Z. D. Wang, H. T. Bian, Y. Wang, L. D. Zhang, Y. Y. Li, F. Zhang and F. Qi (2015) Investigation on primary decomposition of ethylcyclohexane at atmospheric pressure. Journal/Proceedings Of the Combustion Institute 35 367-375. [In English]
Web link: http://dx.doi.org/10.1016/j.proci.2014.05.119
Keywords: Ethylcyclohexane; Pyrolysis; Aromatics; Theoretical calculation; Synchrotron VUV photoionization mass spectrometry; SET MODEL CHEMISTRY; COMBUSTION CHEMISTRY; ELEVATED PRESSURES; CYCLOHEXANE; TEMPERATURE; OXIDATION; KINETICS; PYROLYSIS; PROPANE; FLAMES
Abstract: To get a better understanding of the combustion chemistry of cycloalkanes with long side chain, the pyrolysis of ethylcyclohexane (ECH) was studied in a flow reactor at atmospheric pressure. The pyrolysis species were analyzed by two methods, synchrotron vacuum ultraviolet photoionization mass spectrometry and gas chromatography. Dozens of species were identified and quantified, including lots of isomers.
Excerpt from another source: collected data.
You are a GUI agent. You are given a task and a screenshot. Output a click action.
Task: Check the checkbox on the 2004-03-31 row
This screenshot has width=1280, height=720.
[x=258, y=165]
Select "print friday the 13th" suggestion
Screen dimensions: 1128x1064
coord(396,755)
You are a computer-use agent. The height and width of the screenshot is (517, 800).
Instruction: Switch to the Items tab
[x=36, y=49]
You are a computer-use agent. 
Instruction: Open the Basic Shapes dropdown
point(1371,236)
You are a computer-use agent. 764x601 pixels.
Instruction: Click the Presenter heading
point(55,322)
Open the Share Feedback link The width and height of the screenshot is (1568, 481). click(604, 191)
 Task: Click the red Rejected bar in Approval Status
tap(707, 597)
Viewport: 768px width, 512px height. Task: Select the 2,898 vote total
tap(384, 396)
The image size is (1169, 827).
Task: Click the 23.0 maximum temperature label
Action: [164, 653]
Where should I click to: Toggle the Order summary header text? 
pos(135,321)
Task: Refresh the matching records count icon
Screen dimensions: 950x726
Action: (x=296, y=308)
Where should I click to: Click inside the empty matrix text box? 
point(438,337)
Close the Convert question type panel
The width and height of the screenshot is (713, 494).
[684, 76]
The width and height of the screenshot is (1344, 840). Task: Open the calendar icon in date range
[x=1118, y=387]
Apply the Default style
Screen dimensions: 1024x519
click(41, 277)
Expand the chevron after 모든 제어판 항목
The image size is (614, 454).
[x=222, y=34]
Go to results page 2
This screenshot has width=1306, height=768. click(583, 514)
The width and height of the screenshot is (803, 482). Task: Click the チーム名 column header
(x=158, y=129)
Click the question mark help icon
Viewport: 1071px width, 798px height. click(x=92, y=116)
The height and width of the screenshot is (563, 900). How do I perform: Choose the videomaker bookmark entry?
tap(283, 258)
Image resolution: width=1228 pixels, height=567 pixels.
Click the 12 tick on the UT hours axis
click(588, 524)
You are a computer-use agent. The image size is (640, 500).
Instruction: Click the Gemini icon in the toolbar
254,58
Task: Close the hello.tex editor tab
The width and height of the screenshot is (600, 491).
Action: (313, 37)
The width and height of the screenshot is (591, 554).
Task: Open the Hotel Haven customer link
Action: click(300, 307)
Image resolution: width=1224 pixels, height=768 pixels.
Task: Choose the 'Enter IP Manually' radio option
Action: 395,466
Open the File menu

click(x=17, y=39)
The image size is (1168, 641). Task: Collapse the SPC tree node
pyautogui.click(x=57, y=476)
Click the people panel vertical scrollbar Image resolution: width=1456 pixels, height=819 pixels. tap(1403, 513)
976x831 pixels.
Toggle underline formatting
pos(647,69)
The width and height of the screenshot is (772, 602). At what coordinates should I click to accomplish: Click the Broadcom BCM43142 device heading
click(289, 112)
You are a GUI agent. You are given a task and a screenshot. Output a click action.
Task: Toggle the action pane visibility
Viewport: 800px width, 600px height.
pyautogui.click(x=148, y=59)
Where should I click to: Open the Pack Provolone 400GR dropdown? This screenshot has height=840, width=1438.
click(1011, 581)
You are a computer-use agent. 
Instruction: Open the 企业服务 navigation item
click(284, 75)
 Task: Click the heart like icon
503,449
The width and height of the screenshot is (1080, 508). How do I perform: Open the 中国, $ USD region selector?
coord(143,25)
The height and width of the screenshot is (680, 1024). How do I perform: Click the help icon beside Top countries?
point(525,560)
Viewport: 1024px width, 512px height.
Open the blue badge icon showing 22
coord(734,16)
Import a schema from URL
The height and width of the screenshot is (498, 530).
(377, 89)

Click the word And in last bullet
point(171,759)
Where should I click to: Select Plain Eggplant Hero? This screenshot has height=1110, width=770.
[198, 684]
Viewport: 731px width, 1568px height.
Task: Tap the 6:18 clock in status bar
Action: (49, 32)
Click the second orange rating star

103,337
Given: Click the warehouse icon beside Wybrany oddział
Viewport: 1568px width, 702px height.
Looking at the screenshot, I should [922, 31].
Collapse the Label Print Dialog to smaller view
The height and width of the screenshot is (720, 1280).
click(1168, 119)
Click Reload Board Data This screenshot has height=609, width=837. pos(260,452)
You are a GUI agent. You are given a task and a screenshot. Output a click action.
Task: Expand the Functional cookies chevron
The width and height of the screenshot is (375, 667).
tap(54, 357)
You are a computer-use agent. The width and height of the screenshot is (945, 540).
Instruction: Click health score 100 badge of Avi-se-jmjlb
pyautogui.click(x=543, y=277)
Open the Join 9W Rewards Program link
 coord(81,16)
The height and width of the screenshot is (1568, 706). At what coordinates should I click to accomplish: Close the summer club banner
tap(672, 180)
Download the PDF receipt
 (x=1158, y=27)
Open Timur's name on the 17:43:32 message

The emphasis of this study is to investigate the primary decomposition of ECH, including its initial decomposition, isomerization, and further reactions of the cyclic C8H15 radicals formed from the H-abstraction of ECH. The observation of C(8)H16 alkene indicates the existence of ring-opening isomerization reaction of ECH. The ring-opening isomerization reaction of cyclic C8H15 radicals produces alkenyl radicals, whose further decomposition constitutes the various chain and branched intermediates in ECH pyrolysis. The formation of isoprene and vinylcyclopentane is discussed, which highlights isomerization reactions of radical addition on the double bond of alkenyl radicals, such as oct-6-en-1-yl and oct-5-en-1-yl radicals. The theoretical calculation on the reaction pathways of oct-5-en-1-yl radical also shows that its internal H-migration pathway via eight-membered ring might be competitive to the one via five-membered ring. On the other hand, the decomposition of cyclic C8H15 radicals causes the formation of cyclic intermediates, i.e. C(8)H14 alkenes, methylenecyclohexane and cyclohexene, which are potential aromatic precursors. (C) 2014 The Combustion Institute. Published by Elsevier Inc. All rights reserved.